Three of the world’s top four golfers are now officially not participating in the 2016 Rio Olympic Games, South Korea has designed some of its uniforms for increased mosquito safety, and hundreds of health officials and academics have signed an open letter aimed at relocating or delaying the Games. All of this is due to Zika, a mosquito-borne virus that has led the World Health Organization (WHO) to declare a public health emergency for just the fourth time in the organization’s existence. Yet in spite of these reactions to the disease, the WHO’s official statement released on June 14 declared that “there is no public health justification for postponing or cancelling the [G]ames.” The Olympics are set to commence on August 5 as planned, but should they?
This concern harkens back to studies done on the health safety of athletes during the 2014 FIFA World Cup. Although there was no concern about Zika at the time, there were still other mosquito-borne diseases such as dengue fever and chikungunya for public health officials to worry about. A risk study conducted on potential tourists and teams coming to Brazil in 2014 for the World Cup estimated that “between 26 and 59 dengue cases will occur among tourists and none among teams,” a remarkably low rate. The World Cup was held in twelve cities across Brazil, and few if any additional preventative measures were taken to protect tourists and athletes from dengue. Compare that to the relatively small number of Olympic facilities, the massive public awareness campaigns, and the extensive preventative measures that the government is taking, like its ambitious mosquito eradication efforts. Those who believe the Olympics should occur as planned note that the World Cup was not canceled or moved despite its own health risks.
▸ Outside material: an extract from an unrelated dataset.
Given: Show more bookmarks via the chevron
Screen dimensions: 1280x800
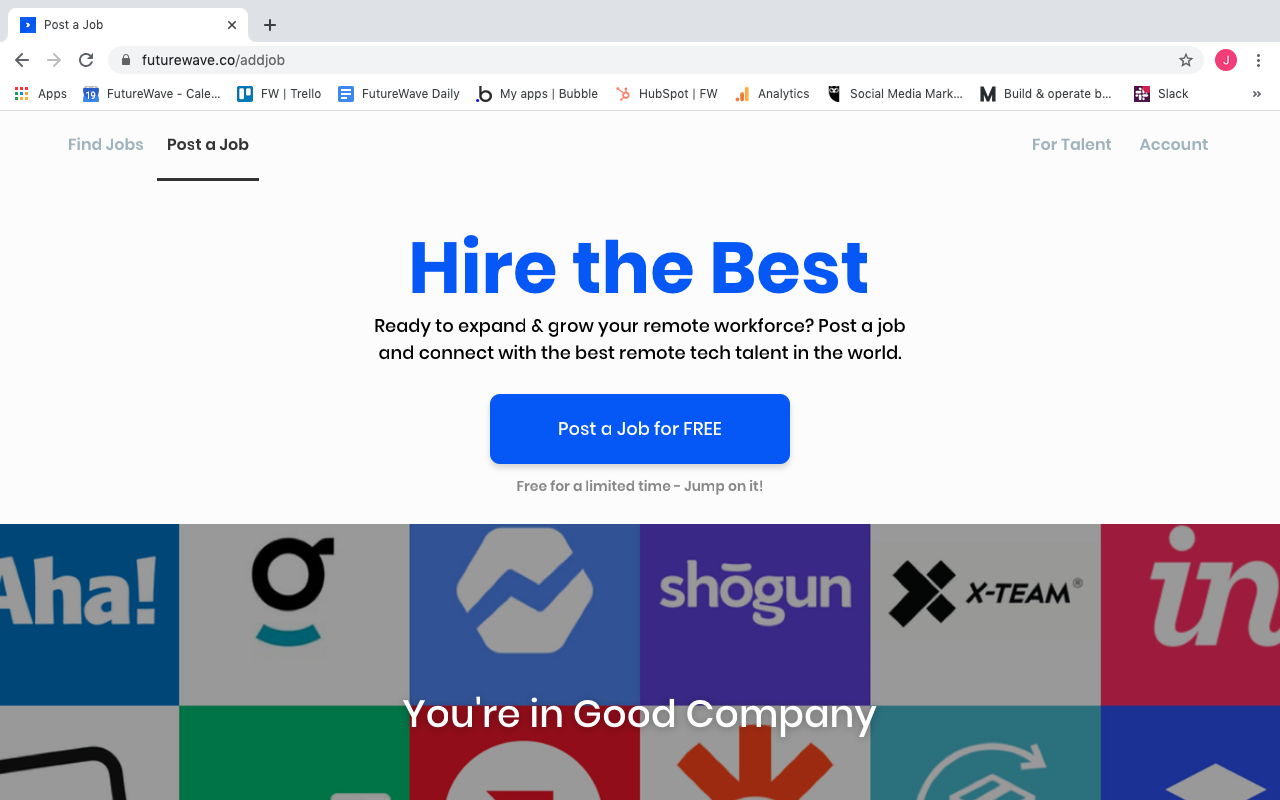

But Zika is not dengue, critics argue. The primary argument against going forward with the Rio Olympics lies in the mystery that still surrounds the illness. Although the Center for Disease Control and Prevention (CDC) has recently confirmed a causal link between the virus and microcephaly, no one yet knows how or why the illness causes neurological development issues. A causal link has also been declared between Zika and Guillain-Barré syndrome, a rare neurological disease that causes muscle weakness and often paralysis in adults. Zika is largely a mild illness, with 80 percent of those infected not even showing symptoms like a rash, red eyes, or fever. But the strain that has now spread to sixty-two countries and resulted in central nervous system malformations in thirteen can somehow lead to grave side effects. Relocation advocates argue that it is irresponsible for the Olympic Committee to require athletes or spectators to travel to a Zika-infected area to take part in the Games before the reasons behind these neurological defects are understood. The advocates for delay refer to the cancellation of another large sporting event due to a poorly-understood epidemic: the FIFA Women’s World Cup was moved out of China in 2003 due to concerns about SARS, a highly dangerous and contagious respiratory disease. Any traveler to Rio, they contend, runs the risk of becoming infected and bringing Zika back to their home country—2.2 billion people live in areas where Zika can readily thrive. Those who wish to change the location of the Olympics do not want a disease with such poorly-understood pathways to serious side effects to become a pandemic.
But ultimately, tourists contracting Zika is not just a problem for Rio, not just a problem for the Olympics, and not even just a problem for Brazil. Officials point out that there should be just as much attention and concern devoted to tourists traveling in and out of other Zika-affected areas. The expected five hundred thousand people coming to Brazil for the Olympics make up only about 0.25 percent of the total estimated travelers between the US and all countries where the Zika virus is circulating. Additionally, the most recent estimates suggest that only between 1.8 and 3.2 tourists per 100,000 will be exposed to Zika when visiting Rio during the Games. These rates are actually higher in other places where it is still mosquito season. As the WHO notes in its statement on Zika and the Olympics, in the end, “the best way to reduce risk of disease is to follow public health travel advice.” Those who plan to travel to infected areas, for the Olympics or any other reason, should take caution, stay home if they’re pregnant, practice safe sex, and apply mosquito repellent.